Managing timelines is crucial. Make sure that you get your inventory in order, think about a discounting plan, come up with solutions for liquidation (if necessary). Keep in mind your deadline for getting out of the building and make sure that racks are down and the store is clean on time. Store managers often underestimate the amount of work and time involved with store closings, so set a schedule and stick to it.  Skill matters – if you are thinking about a temp agency, this is generally the worst choice, so make sure to do your research.

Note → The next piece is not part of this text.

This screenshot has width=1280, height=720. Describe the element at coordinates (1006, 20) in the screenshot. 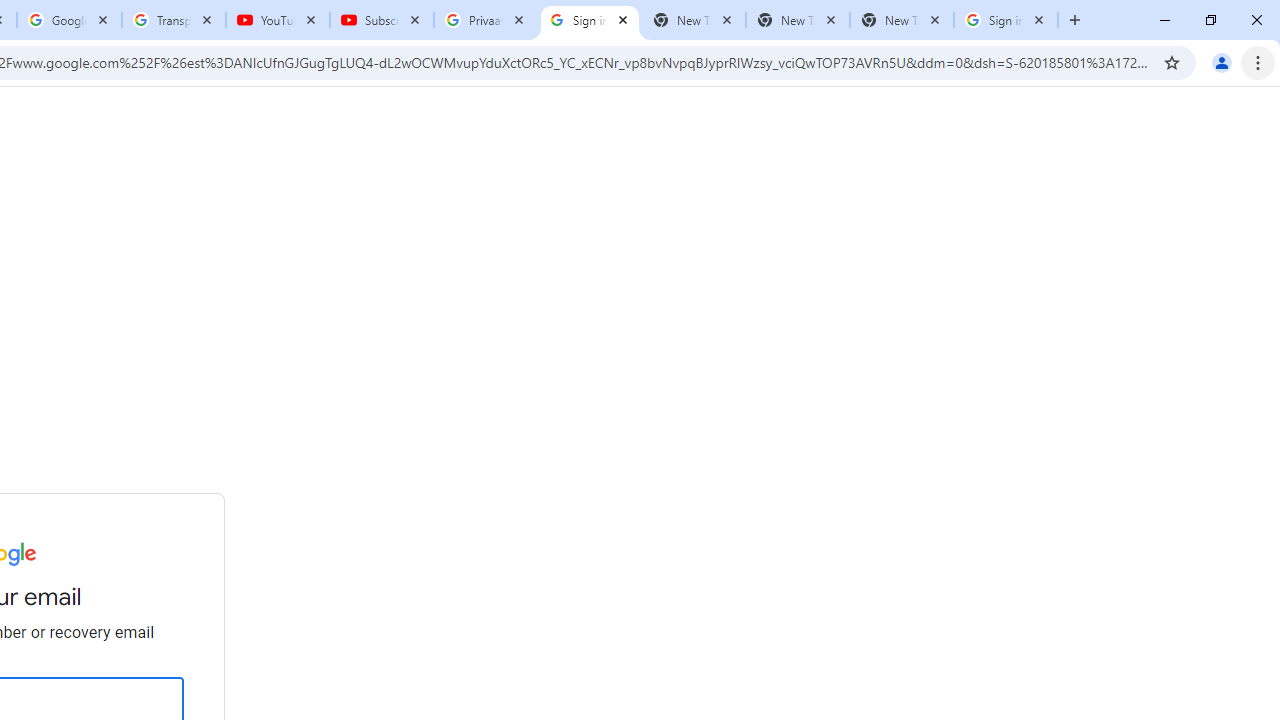

I see `'Sign in - Google Accounts'` at that location.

Managing inventory. Keeping the stores as well stocked as possible is essential – product won’t sell from the stockroom. Sales are a great incentive to see product movement. If the shelves are empty when customers come in looking for sale items, but those products are in the back, they may not ask for them and just forget the purchase altogether. Devise a plan for shipping inventory to other locations, and ensure that you have the manpower to see this task completed. The store should remain customer-friendly up until the last day, so ensure that procedures remain in place and followed.
Keep customers happy – the brand relies on this. The perception of the store/brand needs to remain high, so maintaining your image is important. Decreased inventory can negatively impact customer experience, so try to ensure that other aspects of the customer experience do not suffer as well. 
Employee morale plays a big role in managing store closings. When employees stop caring, their performance levels decrease and providing high levels of service becomes a minor priority (if a priority at all). And then they start leaving. Having a contingency plan in place in key. Make sure to keep the communication levels at a high – make sure they know that the store is closing, but the company is not. If there are other stores in the area, try to get them transferred. Try to help them see the big picture. 
If a store closing is in your future, think about the many different aspects that work to ensure the retention of a positive brand image. Manage your closing appropriately using these strategies.